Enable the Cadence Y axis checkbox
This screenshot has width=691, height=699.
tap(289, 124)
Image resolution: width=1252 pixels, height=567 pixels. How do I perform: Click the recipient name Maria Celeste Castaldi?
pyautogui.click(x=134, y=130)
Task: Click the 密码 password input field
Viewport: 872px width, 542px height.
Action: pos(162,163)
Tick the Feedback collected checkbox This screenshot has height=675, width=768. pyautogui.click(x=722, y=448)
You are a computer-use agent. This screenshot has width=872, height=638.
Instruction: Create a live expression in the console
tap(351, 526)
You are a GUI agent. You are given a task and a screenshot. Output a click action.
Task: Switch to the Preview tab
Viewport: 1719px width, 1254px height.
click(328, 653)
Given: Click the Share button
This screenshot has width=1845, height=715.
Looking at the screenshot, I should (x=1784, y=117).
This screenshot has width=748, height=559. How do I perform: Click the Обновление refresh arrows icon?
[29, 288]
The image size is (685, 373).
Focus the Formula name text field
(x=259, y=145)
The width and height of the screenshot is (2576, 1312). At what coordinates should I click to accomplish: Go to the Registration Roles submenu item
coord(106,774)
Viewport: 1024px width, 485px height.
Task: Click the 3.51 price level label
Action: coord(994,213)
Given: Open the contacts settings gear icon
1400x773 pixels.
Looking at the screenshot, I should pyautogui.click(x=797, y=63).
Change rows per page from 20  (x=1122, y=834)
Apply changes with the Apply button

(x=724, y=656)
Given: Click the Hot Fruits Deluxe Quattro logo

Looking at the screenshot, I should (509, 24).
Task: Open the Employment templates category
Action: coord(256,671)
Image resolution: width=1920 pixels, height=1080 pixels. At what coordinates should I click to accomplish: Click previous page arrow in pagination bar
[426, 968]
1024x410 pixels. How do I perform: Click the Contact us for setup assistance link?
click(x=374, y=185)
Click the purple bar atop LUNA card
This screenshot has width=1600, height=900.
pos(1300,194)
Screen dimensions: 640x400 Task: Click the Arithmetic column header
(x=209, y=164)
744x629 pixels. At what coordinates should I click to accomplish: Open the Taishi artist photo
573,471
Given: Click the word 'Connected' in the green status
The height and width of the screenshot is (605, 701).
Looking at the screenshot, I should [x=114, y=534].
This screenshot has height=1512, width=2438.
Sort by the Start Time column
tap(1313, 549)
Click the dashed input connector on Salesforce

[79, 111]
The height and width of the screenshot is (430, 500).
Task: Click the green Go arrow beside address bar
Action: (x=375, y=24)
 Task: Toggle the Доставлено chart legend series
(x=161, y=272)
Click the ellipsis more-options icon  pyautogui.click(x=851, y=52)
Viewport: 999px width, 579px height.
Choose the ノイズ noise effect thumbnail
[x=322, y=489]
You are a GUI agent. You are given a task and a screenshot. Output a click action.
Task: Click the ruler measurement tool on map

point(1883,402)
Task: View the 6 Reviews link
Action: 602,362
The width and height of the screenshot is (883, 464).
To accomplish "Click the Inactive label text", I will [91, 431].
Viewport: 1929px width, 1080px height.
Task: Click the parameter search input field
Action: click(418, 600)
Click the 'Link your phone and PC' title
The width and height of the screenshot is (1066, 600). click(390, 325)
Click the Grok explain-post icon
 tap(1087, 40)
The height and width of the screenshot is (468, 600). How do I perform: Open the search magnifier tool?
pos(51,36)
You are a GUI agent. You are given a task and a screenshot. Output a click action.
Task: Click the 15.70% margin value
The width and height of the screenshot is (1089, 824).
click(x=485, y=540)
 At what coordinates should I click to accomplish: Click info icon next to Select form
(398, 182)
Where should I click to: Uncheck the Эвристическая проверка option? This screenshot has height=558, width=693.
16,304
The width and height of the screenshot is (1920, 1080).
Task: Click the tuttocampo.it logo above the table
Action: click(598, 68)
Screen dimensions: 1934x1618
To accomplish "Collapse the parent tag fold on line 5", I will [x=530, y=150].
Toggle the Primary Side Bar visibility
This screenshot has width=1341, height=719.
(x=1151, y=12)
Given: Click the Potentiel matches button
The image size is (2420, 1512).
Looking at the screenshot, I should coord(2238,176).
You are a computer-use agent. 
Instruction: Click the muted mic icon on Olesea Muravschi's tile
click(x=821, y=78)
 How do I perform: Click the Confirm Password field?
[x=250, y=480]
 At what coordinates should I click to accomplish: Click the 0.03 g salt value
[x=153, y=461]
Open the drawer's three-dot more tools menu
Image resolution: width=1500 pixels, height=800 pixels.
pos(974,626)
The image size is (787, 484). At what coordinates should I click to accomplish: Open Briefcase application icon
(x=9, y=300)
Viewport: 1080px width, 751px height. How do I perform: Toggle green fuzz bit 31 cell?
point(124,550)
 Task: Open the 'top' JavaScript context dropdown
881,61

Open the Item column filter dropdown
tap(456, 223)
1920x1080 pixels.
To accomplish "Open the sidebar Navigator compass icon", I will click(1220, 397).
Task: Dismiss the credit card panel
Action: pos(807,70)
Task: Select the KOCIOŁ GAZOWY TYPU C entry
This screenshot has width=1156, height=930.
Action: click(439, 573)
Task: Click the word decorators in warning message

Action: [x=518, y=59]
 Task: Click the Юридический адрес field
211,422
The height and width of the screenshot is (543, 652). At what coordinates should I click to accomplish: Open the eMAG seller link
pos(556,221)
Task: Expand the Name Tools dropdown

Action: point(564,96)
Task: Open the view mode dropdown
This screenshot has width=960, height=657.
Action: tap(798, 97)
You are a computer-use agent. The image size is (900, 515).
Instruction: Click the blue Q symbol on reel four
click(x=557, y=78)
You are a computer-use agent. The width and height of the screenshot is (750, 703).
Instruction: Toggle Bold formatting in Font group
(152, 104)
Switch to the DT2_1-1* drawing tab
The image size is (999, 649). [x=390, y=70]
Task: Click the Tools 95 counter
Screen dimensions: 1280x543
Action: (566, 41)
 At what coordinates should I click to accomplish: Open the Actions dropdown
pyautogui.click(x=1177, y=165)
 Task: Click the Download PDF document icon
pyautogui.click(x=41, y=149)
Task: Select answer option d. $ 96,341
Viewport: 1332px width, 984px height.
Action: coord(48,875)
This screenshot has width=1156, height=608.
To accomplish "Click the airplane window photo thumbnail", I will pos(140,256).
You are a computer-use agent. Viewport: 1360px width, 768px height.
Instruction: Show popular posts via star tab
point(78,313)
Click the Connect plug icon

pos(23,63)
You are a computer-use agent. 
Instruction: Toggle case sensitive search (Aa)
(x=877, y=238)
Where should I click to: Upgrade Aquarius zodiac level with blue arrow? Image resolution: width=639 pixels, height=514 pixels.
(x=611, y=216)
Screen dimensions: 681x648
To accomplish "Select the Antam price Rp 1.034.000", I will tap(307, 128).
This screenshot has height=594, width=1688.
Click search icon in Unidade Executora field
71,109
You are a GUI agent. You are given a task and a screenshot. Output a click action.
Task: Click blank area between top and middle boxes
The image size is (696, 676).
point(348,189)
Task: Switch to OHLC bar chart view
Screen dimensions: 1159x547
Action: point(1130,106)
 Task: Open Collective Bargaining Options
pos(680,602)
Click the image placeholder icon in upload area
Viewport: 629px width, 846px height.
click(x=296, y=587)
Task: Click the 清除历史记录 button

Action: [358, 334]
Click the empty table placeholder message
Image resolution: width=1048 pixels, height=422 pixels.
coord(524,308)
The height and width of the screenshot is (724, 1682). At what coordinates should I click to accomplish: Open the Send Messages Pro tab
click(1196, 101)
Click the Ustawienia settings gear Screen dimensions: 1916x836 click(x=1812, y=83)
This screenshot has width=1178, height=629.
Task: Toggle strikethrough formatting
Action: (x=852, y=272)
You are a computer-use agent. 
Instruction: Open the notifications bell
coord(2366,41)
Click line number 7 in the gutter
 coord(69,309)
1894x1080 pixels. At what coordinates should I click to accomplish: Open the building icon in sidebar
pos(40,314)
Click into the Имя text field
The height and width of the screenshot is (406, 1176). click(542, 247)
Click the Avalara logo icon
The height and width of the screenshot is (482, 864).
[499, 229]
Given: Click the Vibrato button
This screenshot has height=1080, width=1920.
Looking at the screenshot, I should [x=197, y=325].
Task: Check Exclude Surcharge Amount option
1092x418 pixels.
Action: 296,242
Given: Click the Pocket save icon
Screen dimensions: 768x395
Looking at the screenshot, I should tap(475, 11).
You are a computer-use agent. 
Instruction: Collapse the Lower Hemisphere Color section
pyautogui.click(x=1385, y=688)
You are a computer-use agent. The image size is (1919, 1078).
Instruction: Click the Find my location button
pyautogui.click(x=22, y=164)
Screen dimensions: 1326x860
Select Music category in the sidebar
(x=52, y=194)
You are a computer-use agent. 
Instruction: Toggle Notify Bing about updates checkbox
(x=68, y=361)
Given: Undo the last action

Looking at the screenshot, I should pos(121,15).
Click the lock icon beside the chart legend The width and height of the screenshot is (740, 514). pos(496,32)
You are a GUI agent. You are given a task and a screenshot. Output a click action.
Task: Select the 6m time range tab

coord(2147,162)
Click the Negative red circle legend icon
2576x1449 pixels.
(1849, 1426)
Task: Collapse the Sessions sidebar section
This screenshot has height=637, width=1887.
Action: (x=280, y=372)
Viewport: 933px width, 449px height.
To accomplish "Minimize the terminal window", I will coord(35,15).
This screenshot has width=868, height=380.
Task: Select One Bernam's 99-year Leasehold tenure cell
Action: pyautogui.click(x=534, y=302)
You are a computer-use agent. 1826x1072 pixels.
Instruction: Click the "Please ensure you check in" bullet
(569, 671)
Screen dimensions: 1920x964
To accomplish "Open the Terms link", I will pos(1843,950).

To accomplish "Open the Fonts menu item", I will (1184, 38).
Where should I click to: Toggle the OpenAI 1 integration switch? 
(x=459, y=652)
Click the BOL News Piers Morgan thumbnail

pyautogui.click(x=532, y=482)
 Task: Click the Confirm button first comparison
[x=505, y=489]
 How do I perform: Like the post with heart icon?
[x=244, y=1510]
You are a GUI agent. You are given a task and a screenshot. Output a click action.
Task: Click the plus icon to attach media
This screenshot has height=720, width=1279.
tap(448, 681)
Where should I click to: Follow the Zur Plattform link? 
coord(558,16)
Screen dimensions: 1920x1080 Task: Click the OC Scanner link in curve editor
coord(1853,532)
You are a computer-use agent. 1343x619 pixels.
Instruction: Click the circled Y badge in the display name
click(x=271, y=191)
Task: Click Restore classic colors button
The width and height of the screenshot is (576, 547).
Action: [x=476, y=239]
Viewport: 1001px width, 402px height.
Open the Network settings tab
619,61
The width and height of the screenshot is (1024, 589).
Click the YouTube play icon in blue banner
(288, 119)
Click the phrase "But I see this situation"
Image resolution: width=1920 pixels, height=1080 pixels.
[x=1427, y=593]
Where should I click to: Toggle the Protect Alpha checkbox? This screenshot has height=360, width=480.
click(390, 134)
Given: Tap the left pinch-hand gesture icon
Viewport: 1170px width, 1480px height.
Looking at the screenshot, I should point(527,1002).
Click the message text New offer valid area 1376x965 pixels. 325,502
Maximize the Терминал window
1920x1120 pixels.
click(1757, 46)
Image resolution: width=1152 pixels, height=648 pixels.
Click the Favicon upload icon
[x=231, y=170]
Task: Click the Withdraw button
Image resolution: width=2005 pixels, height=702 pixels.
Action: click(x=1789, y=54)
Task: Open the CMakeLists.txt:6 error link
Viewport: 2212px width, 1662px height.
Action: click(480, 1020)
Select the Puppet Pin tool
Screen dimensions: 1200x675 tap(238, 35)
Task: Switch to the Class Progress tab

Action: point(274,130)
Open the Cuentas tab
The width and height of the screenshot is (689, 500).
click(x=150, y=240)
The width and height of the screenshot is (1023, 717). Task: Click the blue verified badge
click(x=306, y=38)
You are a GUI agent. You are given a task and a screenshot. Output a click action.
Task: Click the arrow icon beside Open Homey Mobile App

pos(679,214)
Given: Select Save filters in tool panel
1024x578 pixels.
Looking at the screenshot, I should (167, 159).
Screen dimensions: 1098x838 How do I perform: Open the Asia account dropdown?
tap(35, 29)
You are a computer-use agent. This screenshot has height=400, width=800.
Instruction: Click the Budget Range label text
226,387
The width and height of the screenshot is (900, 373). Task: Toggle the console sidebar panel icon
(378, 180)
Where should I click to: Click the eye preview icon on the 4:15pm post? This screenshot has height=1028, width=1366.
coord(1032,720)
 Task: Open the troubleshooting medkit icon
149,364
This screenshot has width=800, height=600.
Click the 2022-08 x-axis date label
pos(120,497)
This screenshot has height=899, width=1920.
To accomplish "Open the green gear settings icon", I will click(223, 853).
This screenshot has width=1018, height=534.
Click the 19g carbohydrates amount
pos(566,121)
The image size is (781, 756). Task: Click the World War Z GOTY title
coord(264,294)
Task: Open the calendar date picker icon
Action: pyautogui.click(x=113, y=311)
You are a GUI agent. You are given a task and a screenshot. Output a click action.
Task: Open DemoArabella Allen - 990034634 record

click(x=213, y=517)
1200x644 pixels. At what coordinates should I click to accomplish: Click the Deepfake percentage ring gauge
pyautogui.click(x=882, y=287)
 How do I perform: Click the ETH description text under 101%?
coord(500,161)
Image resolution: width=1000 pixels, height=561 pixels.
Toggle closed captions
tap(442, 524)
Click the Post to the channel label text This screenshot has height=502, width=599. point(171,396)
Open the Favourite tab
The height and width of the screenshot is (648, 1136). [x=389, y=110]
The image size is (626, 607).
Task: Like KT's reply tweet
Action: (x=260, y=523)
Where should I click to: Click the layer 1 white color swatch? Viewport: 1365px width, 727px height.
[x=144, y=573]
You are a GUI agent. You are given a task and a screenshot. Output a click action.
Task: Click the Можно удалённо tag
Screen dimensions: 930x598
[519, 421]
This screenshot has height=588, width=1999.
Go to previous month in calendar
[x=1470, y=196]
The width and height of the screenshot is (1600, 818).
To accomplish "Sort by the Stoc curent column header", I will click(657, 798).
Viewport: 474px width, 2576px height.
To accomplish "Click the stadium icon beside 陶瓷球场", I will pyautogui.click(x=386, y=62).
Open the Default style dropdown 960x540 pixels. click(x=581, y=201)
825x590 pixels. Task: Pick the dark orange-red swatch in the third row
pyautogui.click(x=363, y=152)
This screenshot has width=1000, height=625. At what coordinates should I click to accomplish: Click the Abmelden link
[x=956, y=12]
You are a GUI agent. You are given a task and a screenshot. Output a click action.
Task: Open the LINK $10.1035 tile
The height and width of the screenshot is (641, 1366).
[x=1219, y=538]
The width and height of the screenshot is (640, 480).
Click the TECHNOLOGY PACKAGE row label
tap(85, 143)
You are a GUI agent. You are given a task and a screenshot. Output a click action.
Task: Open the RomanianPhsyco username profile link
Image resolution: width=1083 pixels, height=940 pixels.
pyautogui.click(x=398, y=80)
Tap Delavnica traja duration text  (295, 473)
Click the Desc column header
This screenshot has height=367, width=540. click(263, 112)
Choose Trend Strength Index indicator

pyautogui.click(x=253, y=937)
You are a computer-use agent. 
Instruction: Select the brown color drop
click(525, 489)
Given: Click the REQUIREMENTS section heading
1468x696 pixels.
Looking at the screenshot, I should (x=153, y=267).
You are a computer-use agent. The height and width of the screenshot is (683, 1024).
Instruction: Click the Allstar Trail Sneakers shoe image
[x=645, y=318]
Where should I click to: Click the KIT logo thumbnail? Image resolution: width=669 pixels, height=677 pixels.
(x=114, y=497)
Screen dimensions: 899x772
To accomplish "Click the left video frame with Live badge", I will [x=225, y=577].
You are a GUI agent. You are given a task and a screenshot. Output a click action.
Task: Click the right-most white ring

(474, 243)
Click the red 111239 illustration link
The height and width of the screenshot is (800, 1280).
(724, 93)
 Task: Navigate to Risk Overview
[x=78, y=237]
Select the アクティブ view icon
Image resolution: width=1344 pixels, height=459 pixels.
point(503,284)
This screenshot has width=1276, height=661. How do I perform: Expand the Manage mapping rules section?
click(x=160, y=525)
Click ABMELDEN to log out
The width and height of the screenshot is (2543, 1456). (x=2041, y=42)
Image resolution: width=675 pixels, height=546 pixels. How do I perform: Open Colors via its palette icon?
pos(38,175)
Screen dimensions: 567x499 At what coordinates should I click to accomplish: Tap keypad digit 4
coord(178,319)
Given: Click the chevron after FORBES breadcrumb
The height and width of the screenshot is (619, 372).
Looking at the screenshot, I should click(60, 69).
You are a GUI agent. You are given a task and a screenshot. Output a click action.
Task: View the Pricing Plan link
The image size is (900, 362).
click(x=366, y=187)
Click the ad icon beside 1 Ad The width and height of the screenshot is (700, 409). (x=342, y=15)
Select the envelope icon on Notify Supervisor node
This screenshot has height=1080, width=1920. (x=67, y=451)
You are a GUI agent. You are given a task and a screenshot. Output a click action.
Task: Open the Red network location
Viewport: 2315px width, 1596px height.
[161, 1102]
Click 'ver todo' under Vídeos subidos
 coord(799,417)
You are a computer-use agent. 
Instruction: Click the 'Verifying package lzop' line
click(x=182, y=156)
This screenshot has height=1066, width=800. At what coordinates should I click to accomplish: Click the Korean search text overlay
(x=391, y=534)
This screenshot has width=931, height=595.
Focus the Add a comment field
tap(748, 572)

-------

Copy out the material above word for word, from its first line through the line containing "Looking at the screenshot, I should (x=1784, y=117).", including both of those lines.

Enable the Cadence Y axis checkbox
This screenshot has width=691, height=699.
tap(289, 124)
Image resolution: width=1252 pixels, height=567 pixels. How do I perform: Click the recipient name Maria Celeste Castaldi?
pyautogui.click(x=134, y=130)
Task: Click the 密码 password input field
Viewport: 872px width, 542px height.
Action: pos(162,163)
Tick the Feedback collected checkbox This screenshot has height=675, width=768. pyautogui.click(x=722, y=448)
You are a computer-use agent. This screenshot has width=872, height=638.
Instruction: Create a live expression in the console
tap(351, 526)
You are a GUI agent. You are given a task and a screenshot. Output a click action.
Task: Switch to the Preview tab
Viewport: 1719px width, 1254px height.
click(328, 653)
Given: Click the Share button
This screenshot has width=1845, height=715.
Looking at the screenshot, I should (x=1784, y=117).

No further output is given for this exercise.